- [TASK TO COMPLETE] Retype the lines of the listing below verbatim, starting at the line that contains "Click the purple" and stopping after the line that contains "pos(496,129)".

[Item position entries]
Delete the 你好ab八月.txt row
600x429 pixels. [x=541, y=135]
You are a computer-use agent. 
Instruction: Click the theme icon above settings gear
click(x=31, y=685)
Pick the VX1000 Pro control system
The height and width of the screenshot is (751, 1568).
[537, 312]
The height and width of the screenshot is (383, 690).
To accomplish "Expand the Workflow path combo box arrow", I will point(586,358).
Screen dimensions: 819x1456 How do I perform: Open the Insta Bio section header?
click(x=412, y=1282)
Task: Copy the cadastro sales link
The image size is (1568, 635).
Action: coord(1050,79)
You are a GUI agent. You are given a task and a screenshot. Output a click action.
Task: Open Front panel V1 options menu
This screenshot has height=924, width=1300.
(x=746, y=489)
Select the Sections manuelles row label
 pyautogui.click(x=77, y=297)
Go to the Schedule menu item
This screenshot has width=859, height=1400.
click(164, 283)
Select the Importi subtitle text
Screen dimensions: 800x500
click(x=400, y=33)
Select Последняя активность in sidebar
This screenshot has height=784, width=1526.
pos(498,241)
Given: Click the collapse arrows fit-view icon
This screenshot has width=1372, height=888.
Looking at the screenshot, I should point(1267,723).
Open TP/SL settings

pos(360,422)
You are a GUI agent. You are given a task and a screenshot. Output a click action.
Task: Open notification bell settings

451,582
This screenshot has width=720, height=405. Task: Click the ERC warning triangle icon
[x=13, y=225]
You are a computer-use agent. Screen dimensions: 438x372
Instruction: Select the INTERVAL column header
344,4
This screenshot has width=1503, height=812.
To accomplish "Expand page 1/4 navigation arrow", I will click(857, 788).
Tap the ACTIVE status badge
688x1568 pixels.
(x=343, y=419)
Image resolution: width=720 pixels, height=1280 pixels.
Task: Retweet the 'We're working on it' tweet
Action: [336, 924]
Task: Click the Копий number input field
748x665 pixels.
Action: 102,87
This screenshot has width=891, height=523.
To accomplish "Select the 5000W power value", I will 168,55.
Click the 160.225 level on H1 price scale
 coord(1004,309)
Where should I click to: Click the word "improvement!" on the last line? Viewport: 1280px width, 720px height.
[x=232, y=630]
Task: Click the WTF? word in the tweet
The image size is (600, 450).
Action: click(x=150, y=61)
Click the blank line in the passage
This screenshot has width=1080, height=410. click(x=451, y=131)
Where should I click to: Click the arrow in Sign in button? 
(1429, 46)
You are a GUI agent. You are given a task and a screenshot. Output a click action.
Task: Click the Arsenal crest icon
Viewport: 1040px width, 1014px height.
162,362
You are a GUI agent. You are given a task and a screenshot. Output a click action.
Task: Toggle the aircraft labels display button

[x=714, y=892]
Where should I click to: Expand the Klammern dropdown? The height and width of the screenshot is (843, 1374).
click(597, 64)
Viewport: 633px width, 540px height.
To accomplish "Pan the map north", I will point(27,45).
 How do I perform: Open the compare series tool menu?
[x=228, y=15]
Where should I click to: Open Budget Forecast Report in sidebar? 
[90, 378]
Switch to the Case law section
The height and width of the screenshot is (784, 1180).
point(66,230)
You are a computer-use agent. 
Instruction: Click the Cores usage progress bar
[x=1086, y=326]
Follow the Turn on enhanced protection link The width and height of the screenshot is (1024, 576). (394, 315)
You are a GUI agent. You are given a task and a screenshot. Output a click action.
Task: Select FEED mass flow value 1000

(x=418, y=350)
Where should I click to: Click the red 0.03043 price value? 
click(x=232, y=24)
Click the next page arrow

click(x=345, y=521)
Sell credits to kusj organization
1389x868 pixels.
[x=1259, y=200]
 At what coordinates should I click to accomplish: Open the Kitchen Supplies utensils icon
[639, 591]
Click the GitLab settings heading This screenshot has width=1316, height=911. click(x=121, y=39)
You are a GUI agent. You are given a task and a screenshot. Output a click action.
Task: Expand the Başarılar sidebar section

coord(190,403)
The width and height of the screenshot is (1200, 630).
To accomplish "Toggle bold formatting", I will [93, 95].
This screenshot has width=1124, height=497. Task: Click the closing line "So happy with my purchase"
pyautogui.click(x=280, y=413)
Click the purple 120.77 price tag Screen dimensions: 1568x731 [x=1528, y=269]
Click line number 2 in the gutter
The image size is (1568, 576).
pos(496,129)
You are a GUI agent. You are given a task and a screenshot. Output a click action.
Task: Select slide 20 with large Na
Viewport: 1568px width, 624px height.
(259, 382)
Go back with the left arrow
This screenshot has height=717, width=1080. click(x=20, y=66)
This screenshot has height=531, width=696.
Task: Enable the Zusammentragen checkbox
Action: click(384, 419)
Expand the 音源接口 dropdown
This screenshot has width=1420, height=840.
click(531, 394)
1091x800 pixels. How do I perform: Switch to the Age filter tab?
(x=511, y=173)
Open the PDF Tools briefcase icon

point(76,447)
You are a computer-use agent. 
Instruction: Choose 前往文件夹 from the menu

- [RESPONSE]
Click the purple 120.77 price tag Screen dimensions: 1568x731 [x=1528, y=269]
Click line number 2 in the gutter
The image size is (1568, 576).
pos(496,129)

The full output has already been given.